[BEGIN Records for this task]

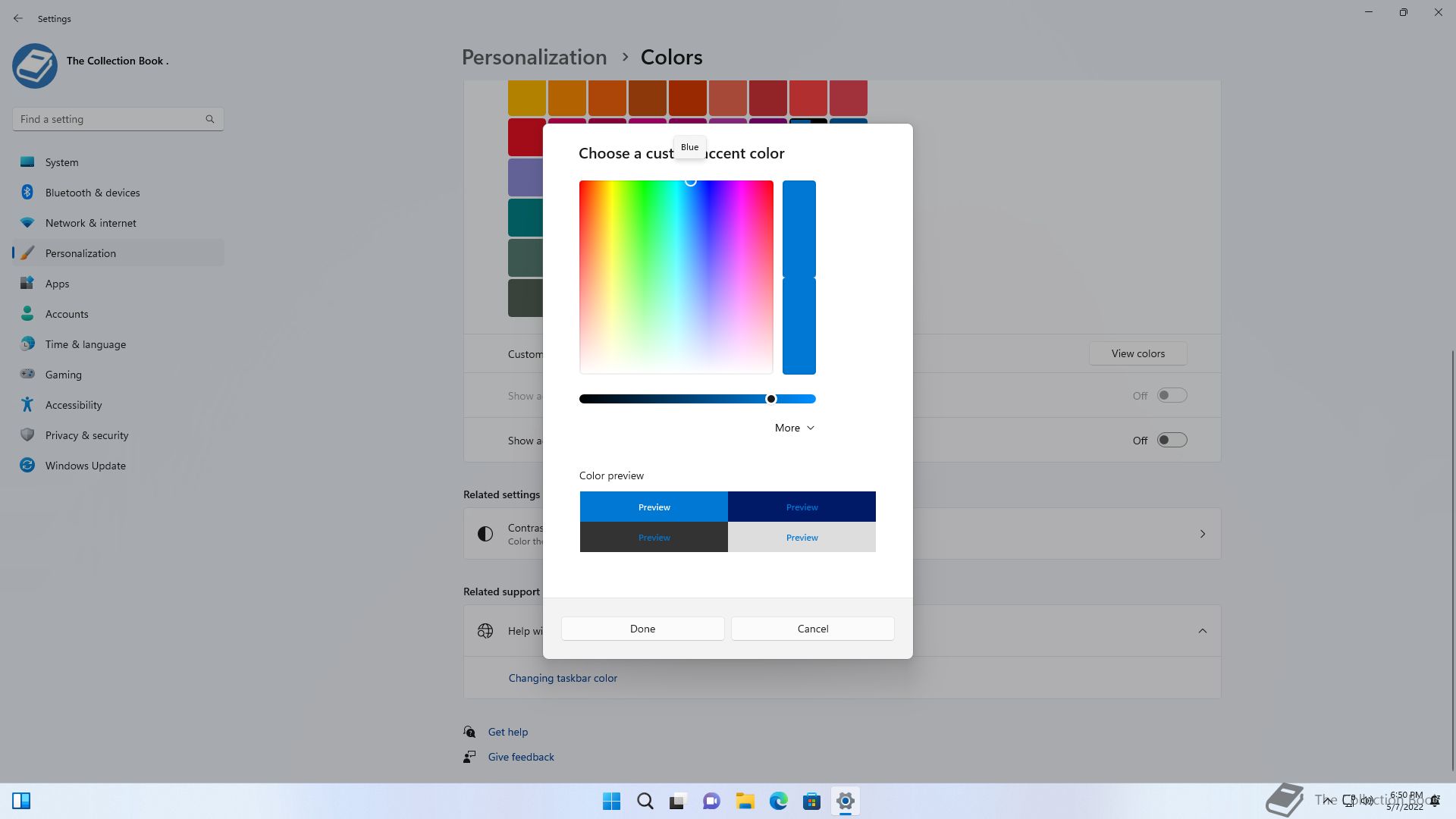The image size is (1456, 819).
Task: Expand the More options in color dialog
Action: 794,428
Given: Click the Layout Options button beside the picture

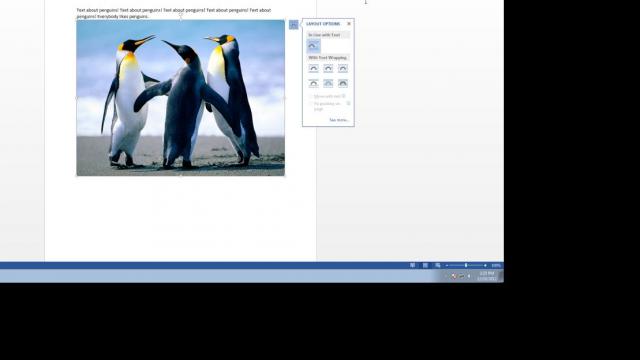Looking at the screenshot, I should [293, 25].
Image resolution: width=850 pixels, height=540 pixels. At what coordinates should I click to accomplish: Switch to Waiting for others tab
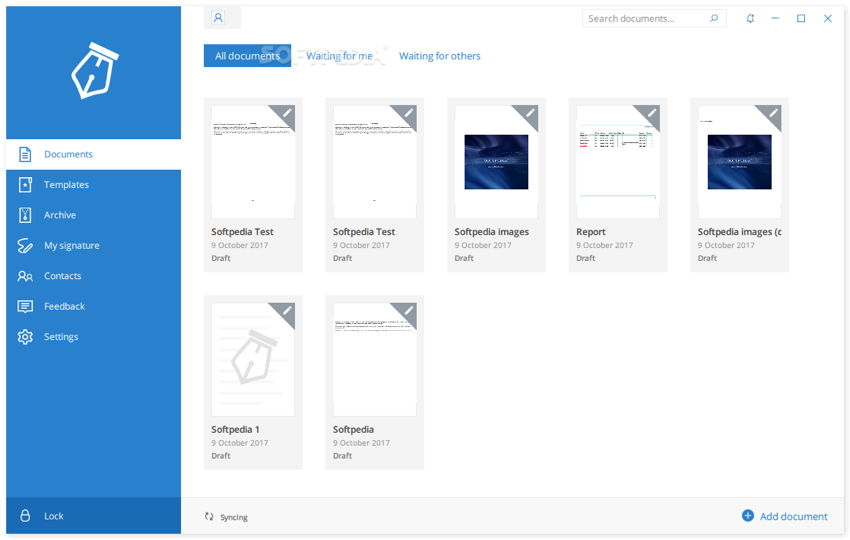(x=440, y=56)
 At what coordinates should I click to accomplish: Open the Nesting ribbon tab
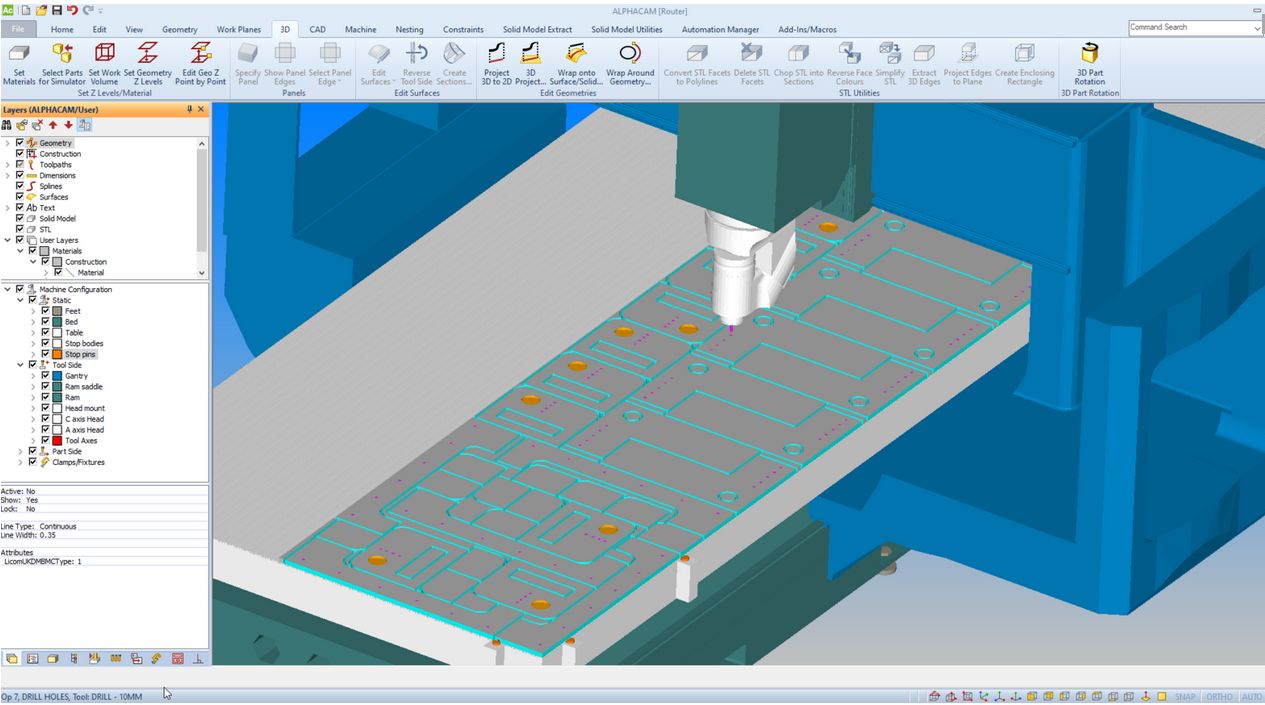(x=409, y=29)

[END Records for this task]

§ What is needed
Copy out all of the material above word for word, leaving out the pictures.

§ Response
The image size is (1456, 819).
Task: Expand the More options in color dialog
Action: 794,428
Given: Click the Layout Options button beside the picture

Looking at the screenshot, I should [293, 25].
Image resolution: width=850 pixels, height=540 pixels. At what coordinates should I click to accomplish: Switch to Waiting for others tab
(x=440, y=56)
 At what coordinates should I click to accomplish: Open the Nesting ribbon tab
(x=409, y=29)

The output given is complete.